In the run-up to deregulation, London Country Bus Services was broken into four smaller companies on 7 September 1986.

London Country North West took over 360 buses and garages in Garston, Hemel Hempstead, High Wycombe, Amersham and Slough.

On 5 January 1988, LCNW became the first of the four new companies to be privatised when sold in a management buyout.

In 1989 a new livery of green and grey was introduced. The two years between 1988 and 1990 proved difficult for the company: in May 1988 it was found guilty by the area Traffic Commissioner of having failed to operate local bus services in accordance with registrations, and banned from registering any new routes for three months.

in February 1990 the duration of its operating licence was cut following an inspection in which half of the vehicles examined were found not to be roadworthy. Some new buses, including a number of Leyland Olympians and Dennis Darts, were purchased to help overcome these problems.

==Takeover and subsequent history==
In October 1990 the company was acquired by neighbouring operator Luton & District.
In 1993, the Slough depot was sold to BeeLine (Berks Bucks Bus Co, part of the former Alder Valley operation) in 1993. Luton & District was taken over by British Bus in 1994. Under Luton & District and later British Bus ownership, the former London Country North West garages and vehicles took on various geographical names:

- Garston: Watfordwide (1990-93); Watford Bus (1993-95); Network Watford (1995-97)
- Hemel Hempstead: Hemel Bus (1990-95); Gade Valley (1995-97)
- High Wycombe & Amersham: Chiltern Bus (1990-95); Chiltern Rover (1995-97)

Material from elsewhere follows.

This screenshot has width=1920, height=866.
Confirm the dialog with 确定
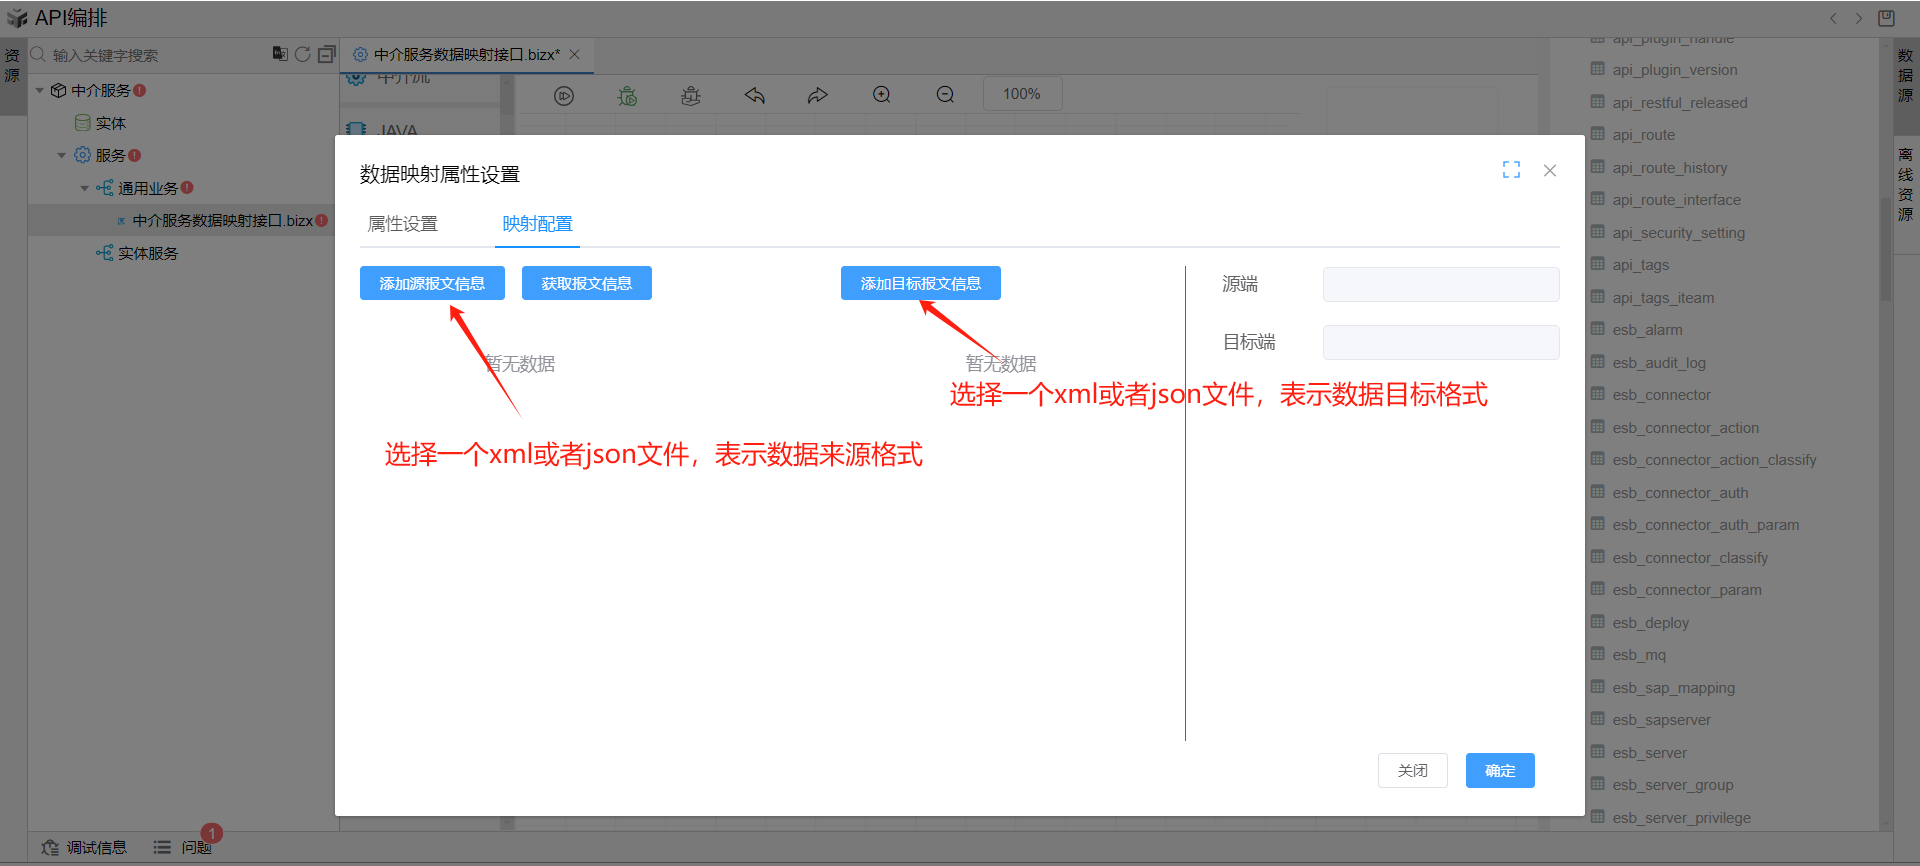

The previous LCNW livery was retained, and the original Luton & District livery adapted to match its design, until 1995, when the whole company was rebranded as The Shires. On 1 August 1996, British Bus became part of the Cowie Group in a deal which brought three of the four segments of the original London Country Bus Services under common ownership. In November 1997, the Cowie Group was rebranded as Arriva and the former Luton & District operations are now part of Arriva Shires & Essex.